# [ACTIVITY]
Which lines of the records below contain the word "This"? Report each of them in full.

--- DATA PROVIDED Enclosed Below ---

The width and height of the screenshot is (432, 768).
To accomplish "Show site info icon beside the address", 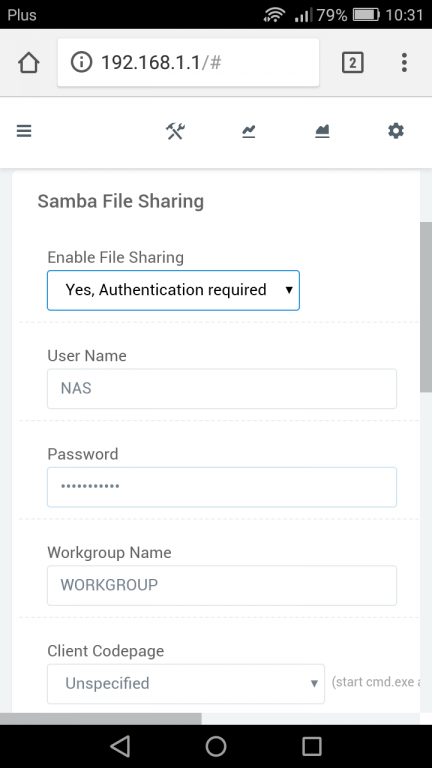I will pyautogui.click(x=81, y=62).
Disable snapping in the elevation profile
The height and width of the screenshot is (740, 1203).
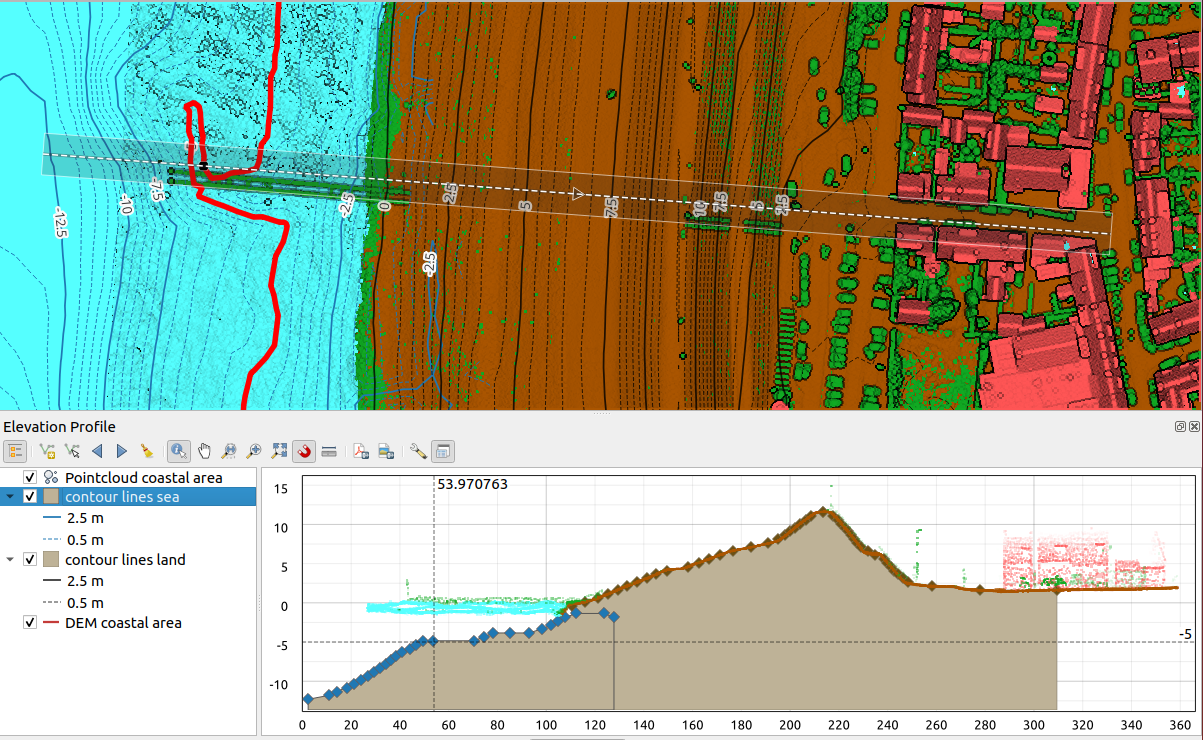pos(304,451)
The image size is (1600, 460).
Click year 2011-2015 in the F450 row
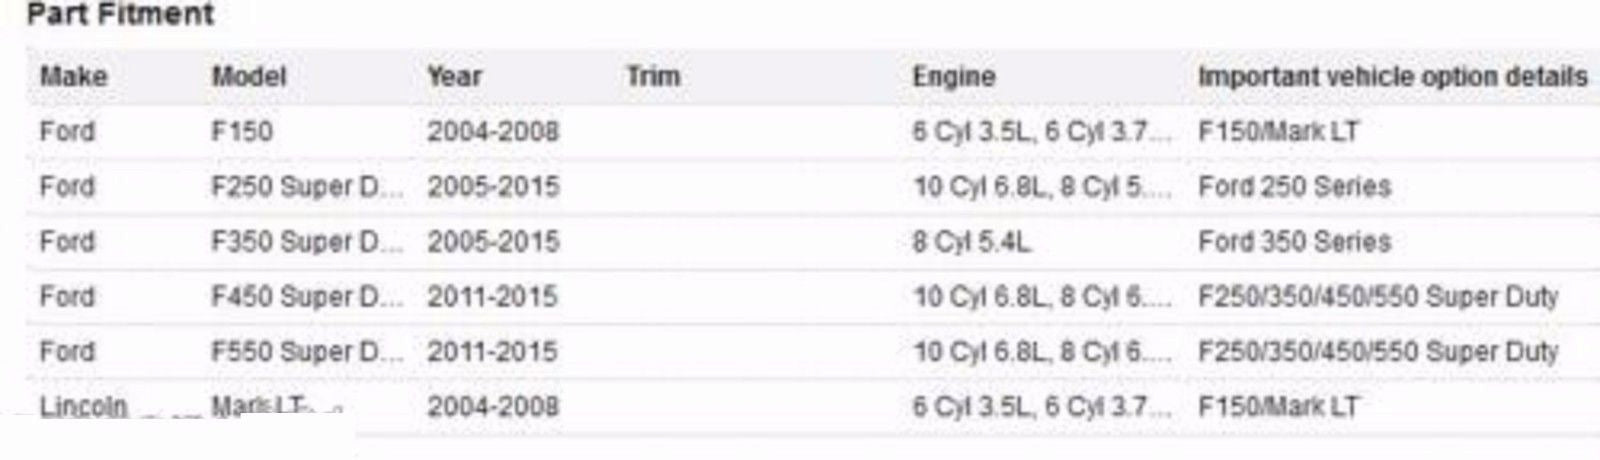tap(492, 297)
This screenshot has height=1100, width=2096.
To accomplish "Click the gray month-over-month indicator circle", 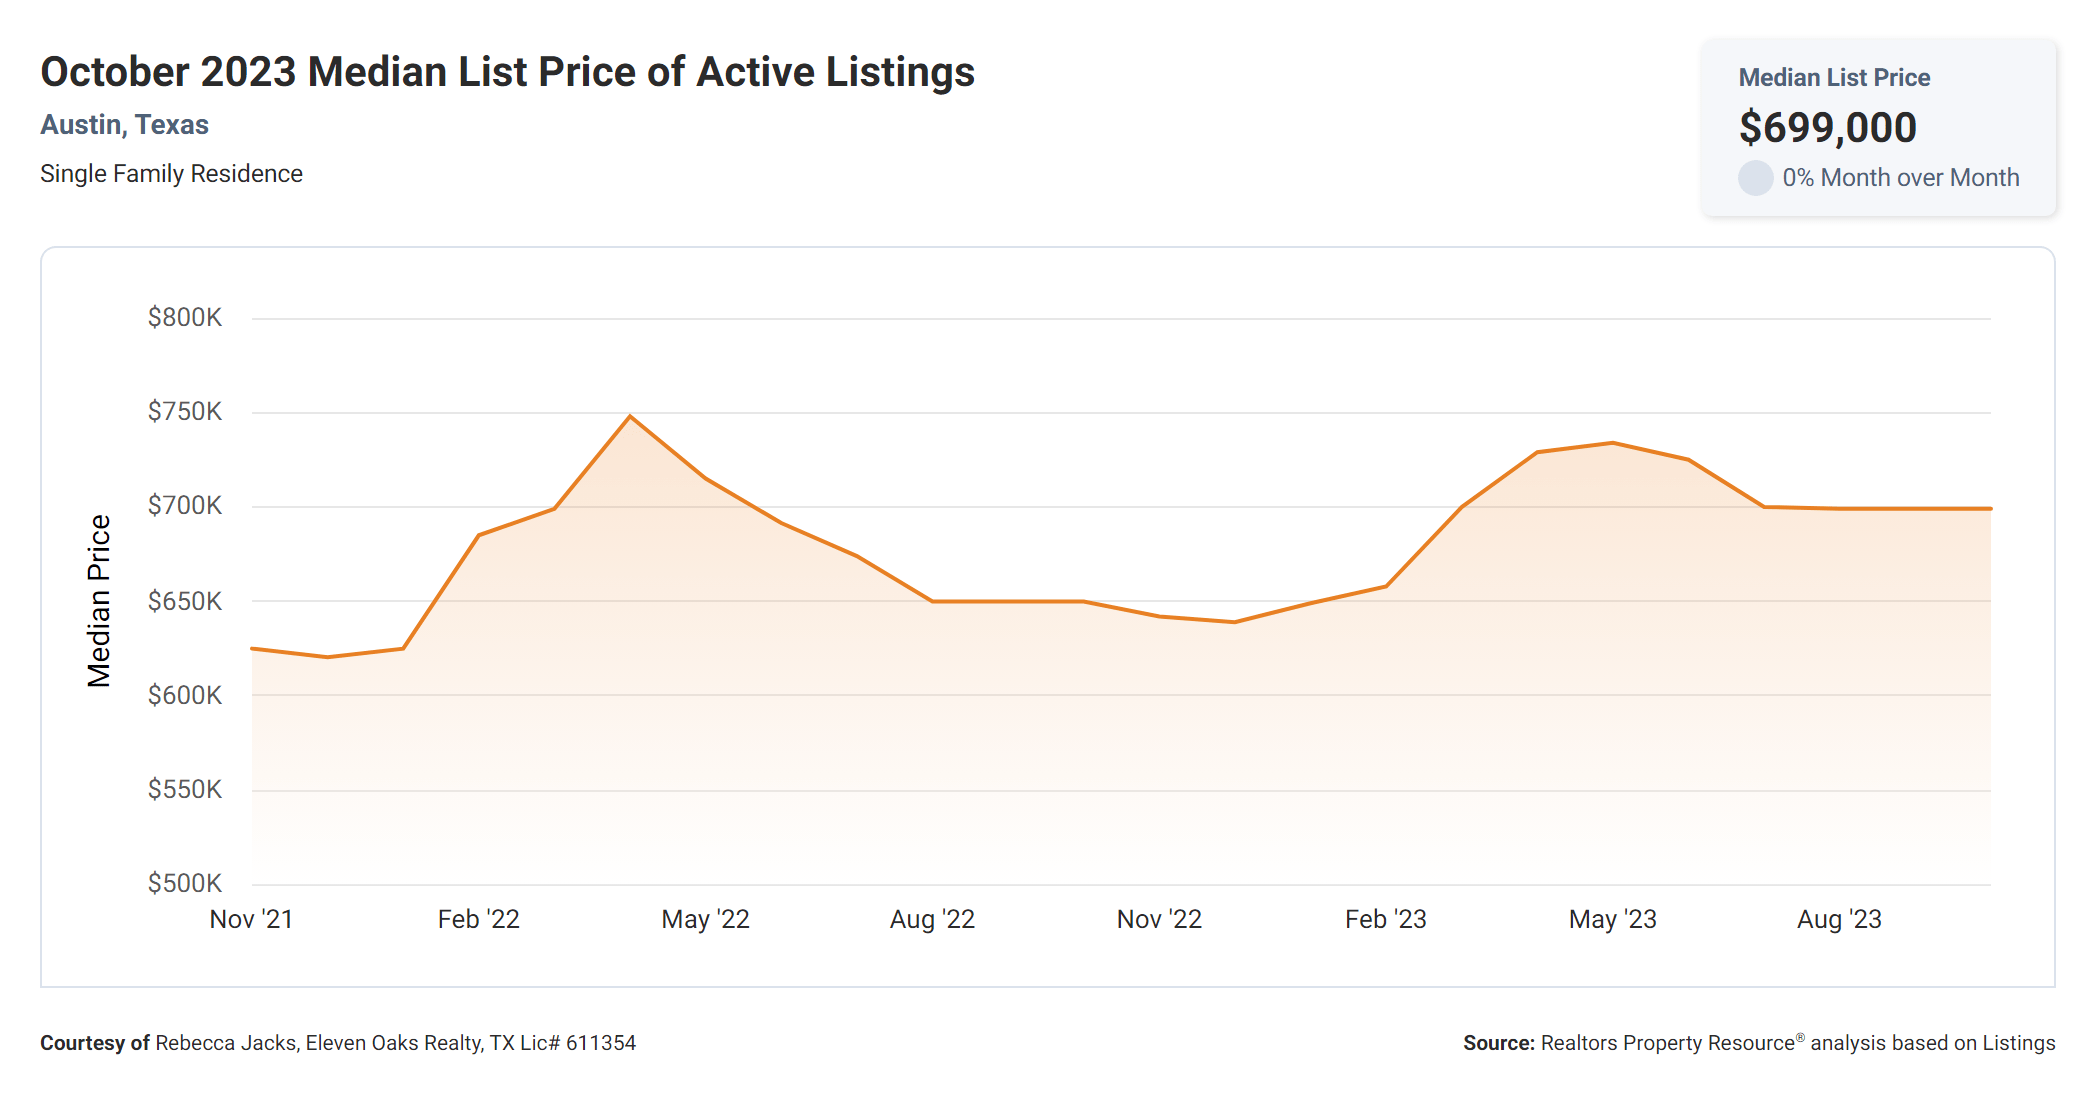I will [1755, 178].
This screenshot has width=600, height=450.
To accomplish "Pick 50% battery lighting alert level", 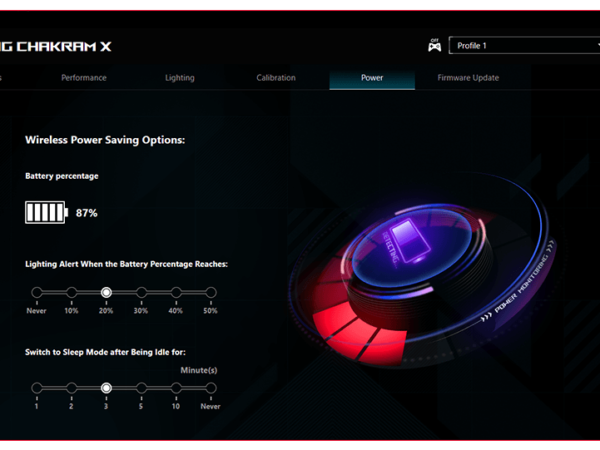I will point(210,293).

--- End of Enclosed DATA PROVIDED ---

# [EXPECTED OUTPUT]
This screenshot has height=1100, width=2096.
This screenshot has width=600, height=450.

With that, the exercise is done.